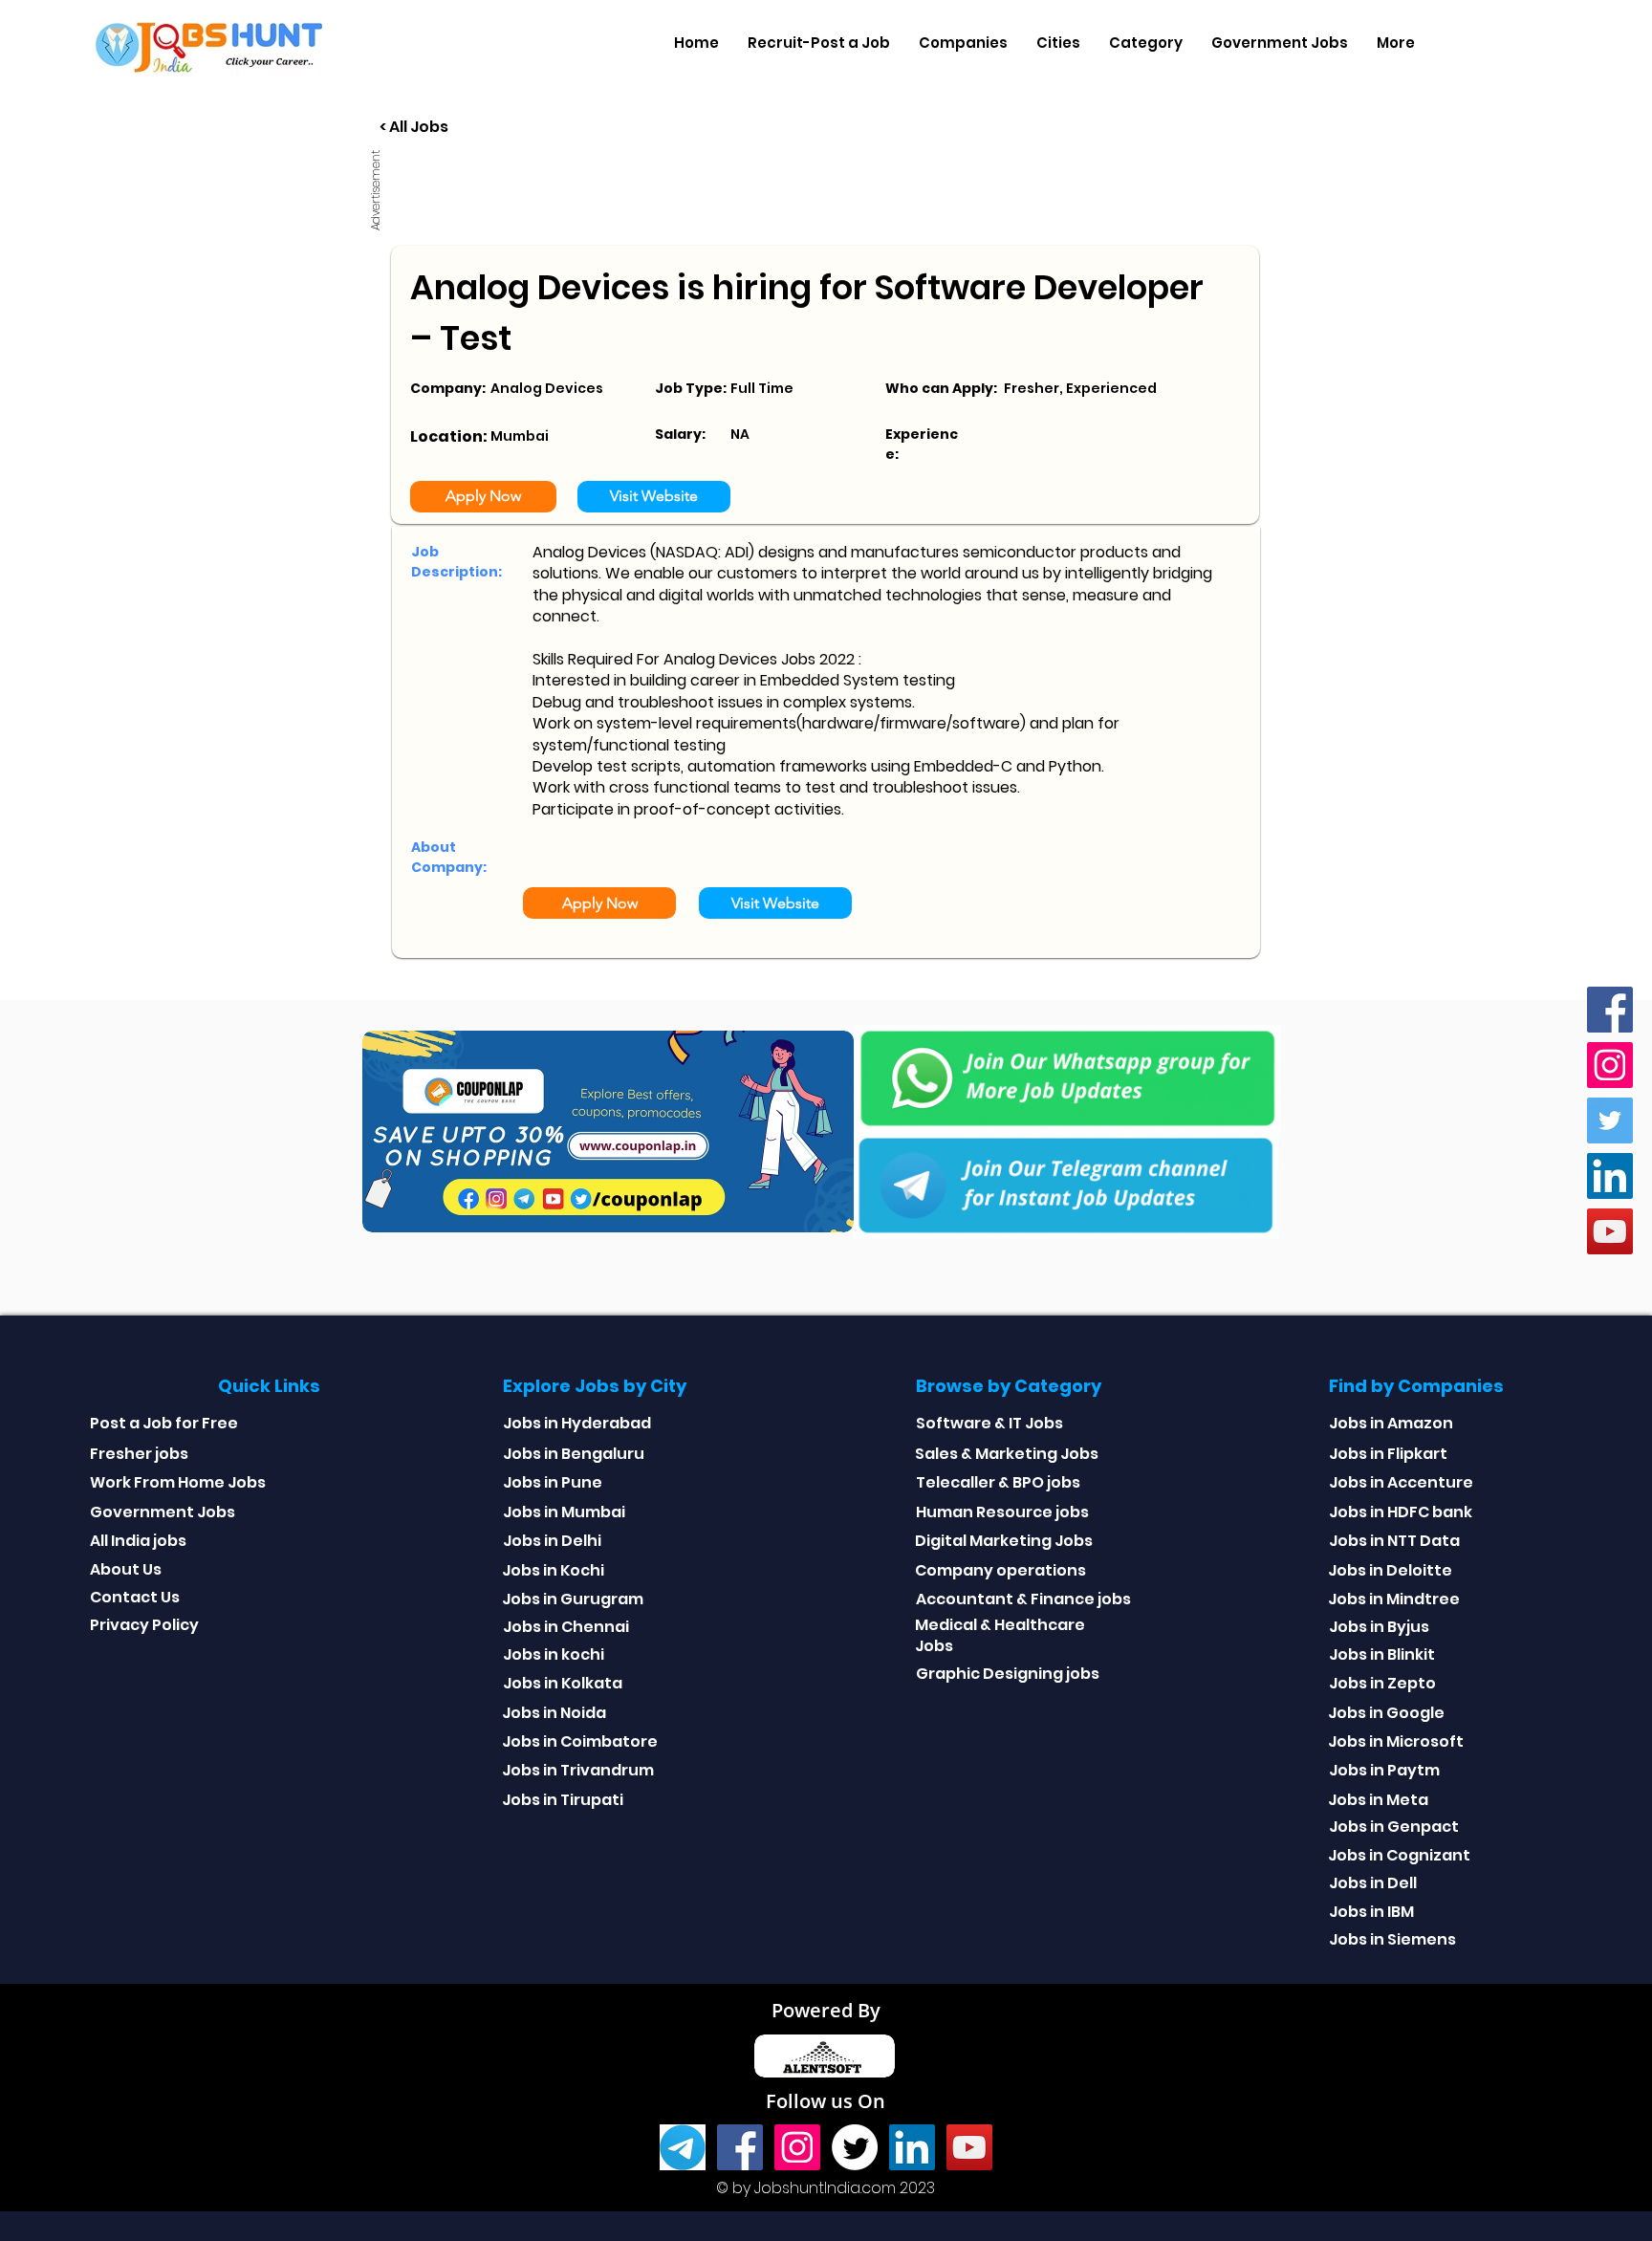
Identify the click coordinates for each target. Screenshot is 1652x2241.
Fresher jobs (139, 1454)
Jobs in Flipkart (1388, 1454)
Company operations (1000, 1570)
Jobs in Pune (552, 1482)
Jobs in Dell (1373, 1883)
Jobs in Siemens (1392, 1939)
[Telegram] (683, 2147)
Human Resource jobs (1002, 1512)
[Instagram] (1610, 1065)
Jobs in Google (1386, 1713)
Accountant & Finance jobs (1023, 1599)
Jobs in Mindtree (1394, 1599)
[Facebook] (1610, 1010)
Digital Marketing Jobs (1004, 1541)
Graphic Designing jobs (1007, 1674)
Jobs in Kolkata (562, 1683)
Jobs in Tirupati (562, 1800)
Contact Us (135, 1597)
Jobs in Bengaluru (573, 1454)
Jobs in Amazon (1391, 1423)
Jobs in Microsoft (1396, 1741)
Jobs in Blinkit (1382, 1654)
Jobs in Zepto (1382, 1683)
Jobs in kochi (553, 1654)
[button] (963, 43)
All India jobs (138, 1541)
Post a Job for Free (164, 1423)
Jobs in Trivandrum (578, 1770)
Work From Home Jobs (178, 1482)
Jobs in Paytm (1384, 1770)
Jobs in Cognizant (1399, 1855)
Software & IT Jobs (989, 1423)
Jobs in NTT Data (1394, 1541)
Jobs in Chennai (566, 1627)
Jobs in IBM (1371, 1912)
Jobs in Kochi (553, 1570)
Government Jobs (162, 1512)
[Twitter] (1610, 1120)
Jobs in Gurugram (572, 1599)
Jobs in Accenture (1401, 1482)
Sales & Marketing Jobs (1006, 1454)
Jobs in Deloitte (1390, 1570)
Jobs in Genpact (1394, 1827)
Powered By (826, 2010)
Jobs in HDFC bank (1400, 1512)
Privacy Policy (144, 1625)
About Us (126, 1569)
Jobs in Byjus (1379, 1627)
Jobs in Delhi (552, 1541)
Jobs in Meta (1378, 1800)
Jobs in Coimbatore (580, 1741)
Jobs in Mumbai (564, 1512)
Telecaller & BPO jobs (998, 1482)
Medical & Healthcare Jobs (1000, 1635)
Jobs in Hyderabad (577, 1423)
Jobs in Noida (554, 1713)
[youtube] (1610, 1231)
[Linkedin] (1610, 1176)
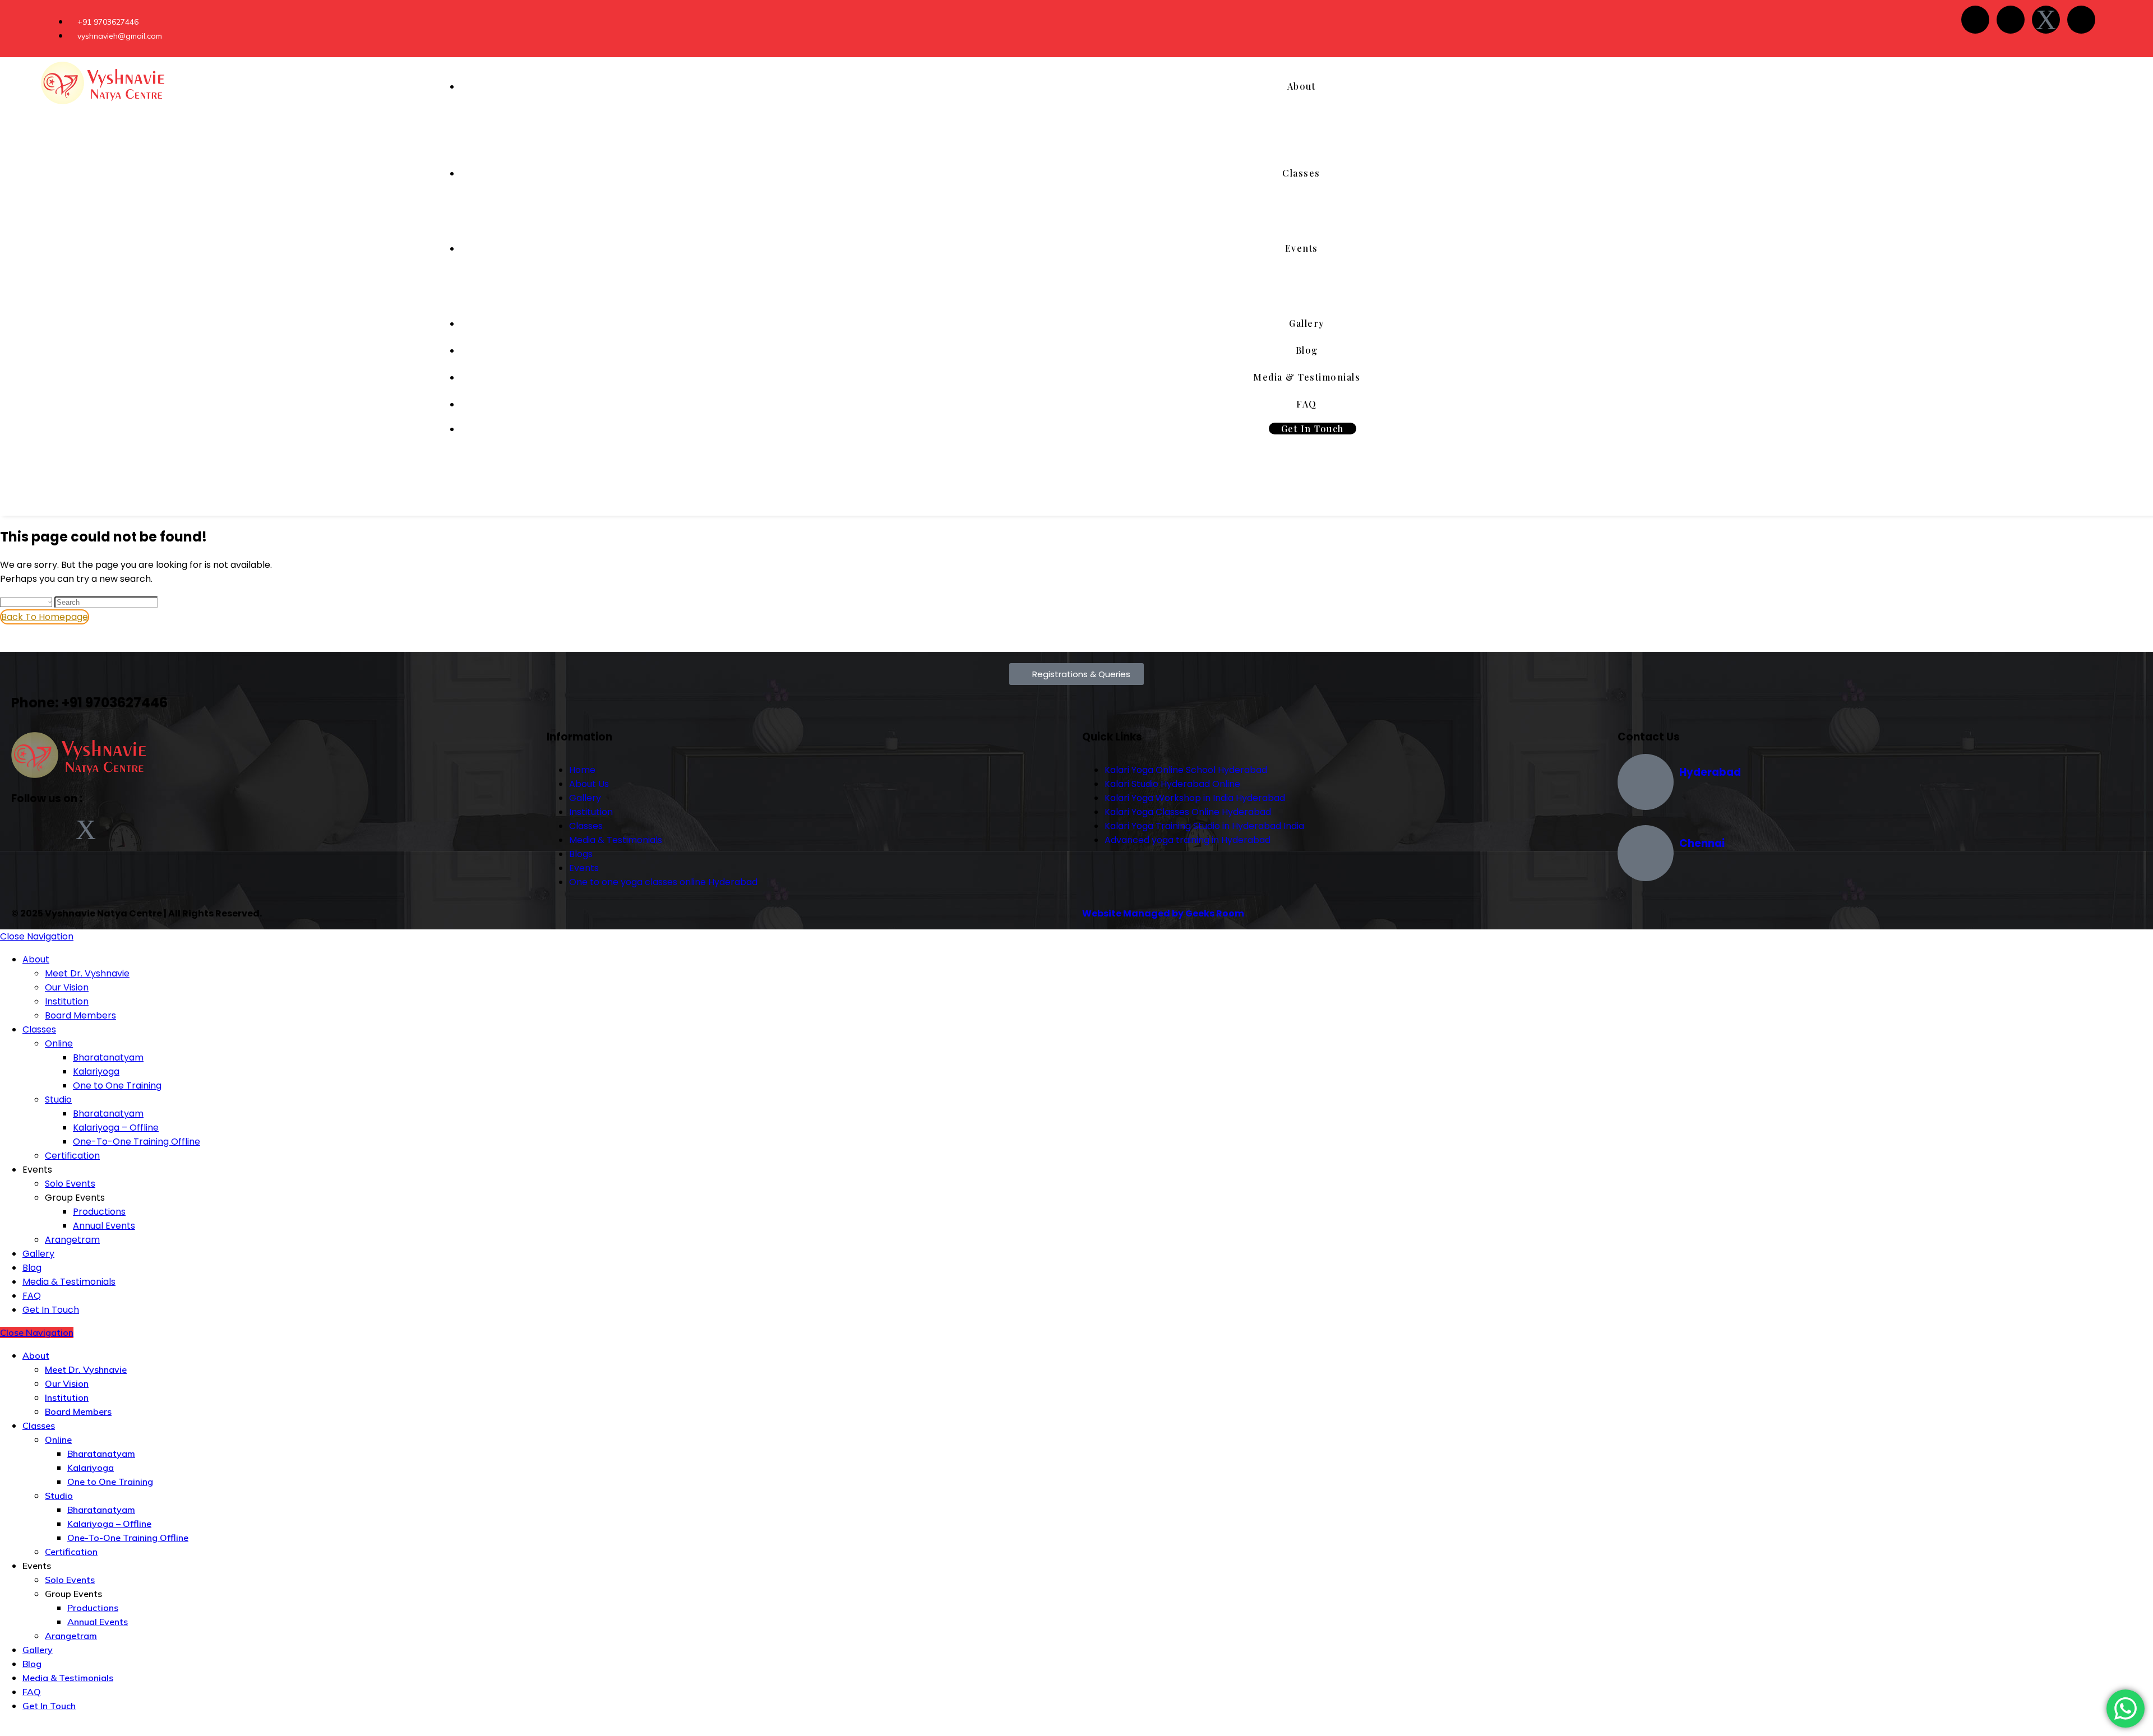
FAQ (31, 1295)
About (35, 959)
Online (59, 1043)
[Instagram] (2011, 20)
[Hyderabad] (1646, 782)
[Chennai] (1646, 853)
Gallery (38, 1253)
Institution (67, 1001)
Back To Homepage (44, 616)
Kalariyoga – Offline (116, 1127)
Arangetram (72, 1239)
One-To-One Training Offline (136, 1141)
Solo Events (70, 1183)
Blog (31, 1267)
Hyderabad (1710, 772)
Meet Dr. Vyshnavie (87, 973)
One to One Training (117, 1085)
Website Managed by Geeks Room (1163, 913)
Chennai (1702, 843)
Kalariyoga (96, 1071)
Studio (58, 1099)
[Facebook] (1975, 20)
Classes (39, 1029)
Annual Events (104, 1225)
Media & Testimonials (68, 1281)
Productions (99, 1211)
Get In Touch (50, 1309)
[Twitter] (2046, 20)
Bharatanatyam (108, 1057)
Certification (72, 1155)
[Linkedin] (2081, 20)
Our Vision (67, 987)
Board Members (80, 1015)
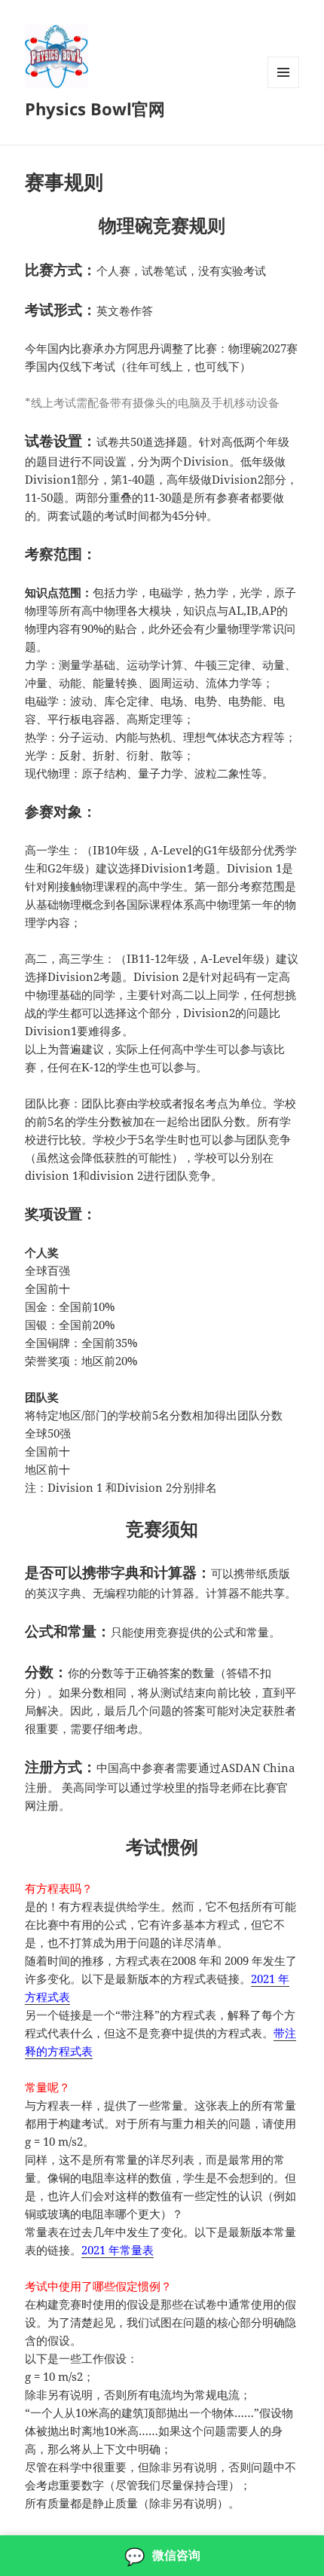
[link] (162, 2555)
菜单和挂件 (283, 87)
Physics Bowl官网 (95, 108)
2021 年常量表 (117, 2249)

[Assignment]
Pictures omitted, give the entries again exactly.

[Exercise answer]
Identify the click coordinates for each target. Screenshot is 1652x2241.
Fresher jobs (139, 1454)
Jobs in Flipkart (1388, 1454)
Company operations (1000, 1570)
Jobs in Pune (552, 1482)
Jobs in Dell (1373, 1883)
Jobs in Siemens (1392, 1939)
[Telegram] (683, 2147)
Human Resource jobs (1002, 1512)
[Instagram] (1610, 1065)
Jobs in Google (1386, 1713)
Accountant & Finance jobs (1023, 1599)
Jobs in Mindtree (1394, 1599)
[Facebook] (1610, 1010)
Digital Marketing Jobs (1004, 1541)
Graphic Designing jobs (1007, 1674)
Jobs in Kolkata (562, 1683)
Jobs in Tirupati (562, 1800)
Contact Us (135, 1597)
Jobs in Bengaluru (573, 1454)
Jobs in Amazon (1391, 1423)
Jobs in Microsoft (1396, 1741)
Jobs in Blinkit (1382, 1654)
Jobs in Zepto (1382, 1683)
Jobs in kochi (553, 1654)
[button] (963, 43)
All India jobs (138, 1541)
Post a Job for Free (164, 1423)
Jobs in Trivandrum (578, 1770)
Work From Home Jobs (178, 1482)
Jobs in Paytm (1384, 1770)
Jobs in Cognizant (1399, 1855)
Software & IT Jobs (989, 1423)
Jobs in NTT Data (1394, 1541)
Jobs in Chennai (566, 1627)
Jobs in IBM (1371, 1912)
Jobs in Kochi (553, 1570)
Government Jobs (162, 1512)
[Twitter] (1610, 1120)
Jobs in Gurugram (572, 1599)
Jobs in Accenture (1401, 1482)
Sales & Marketing Jobs (1006, 1454)
Jobs in Deloitte (1390, 1570)
Jobs in Genpact (1394, 1827)
Powered By (826, 2010)
Jobs in HDFC bank (1400, 1512)
Privacy Policy (144, 1625)
About Us (126, 1569)
Jobs in Byjus (1379, 1627)
Jobs in Delhi (552, 1541)
Jobs in Meta (1378, 1800)
Jobs in Coimbatore (580, 1741)
Jobs in Mumbai (564, 1512)
Telecaller & BPO jobs (998, 1482)
Medical & Healthcare Jobs (1000, 1635)
Jobs in Hyderabad (577, 1423)
Jobs in Noida (554, 1713)
[youtube] (1610, 1231)
[Linkedin] (1610, 1176)
FAQ (31, 1295)
About (35, 959)
Online (59, 1043)
[Instagram] (2011, 20)
[Hyderabad] (1646, 782)
[Chennai] (1646, 853)
Gallery (38, 1253)
Institution (67, 1001)
Back To Homepage (44, 616)
Kalariyoga – Offline (116, 1127)
Arangetram (72, 1239)
One-To-One Training Offline (136, 1141)
Solo Events (70, 1183)
Blog (31, 1267)
Hyderabad (1710, 772)
Meet Dr. Vyshnavie (87, 973)
One to One Training (117, 1085)
Website Managed by Geeks Room (1163, 913)
Chennai (1702, 843)
Kalariyoga (96, 1071)
Studio (58, 1099)
[Facebook] (1975, 20)
Classes (39, 1029)
Annual Events (104, 1225)
Media & Testimonials (68, 1281)
Productions (99, 1211)
Get In Touch (50, 1309)
[Twitter] (2046, 20)
Bharatanatyam (108, 1057)
Certification (72, 1155)
[Linkedin] (2081, 20)
Our Vision (67, 987)
Board Members (80, 1015)
[link] (162, 2555)
菜单和挂件 (283, 87)
Physics Bowl官网 (95, 108)
2021 年常量表 (117, 2249)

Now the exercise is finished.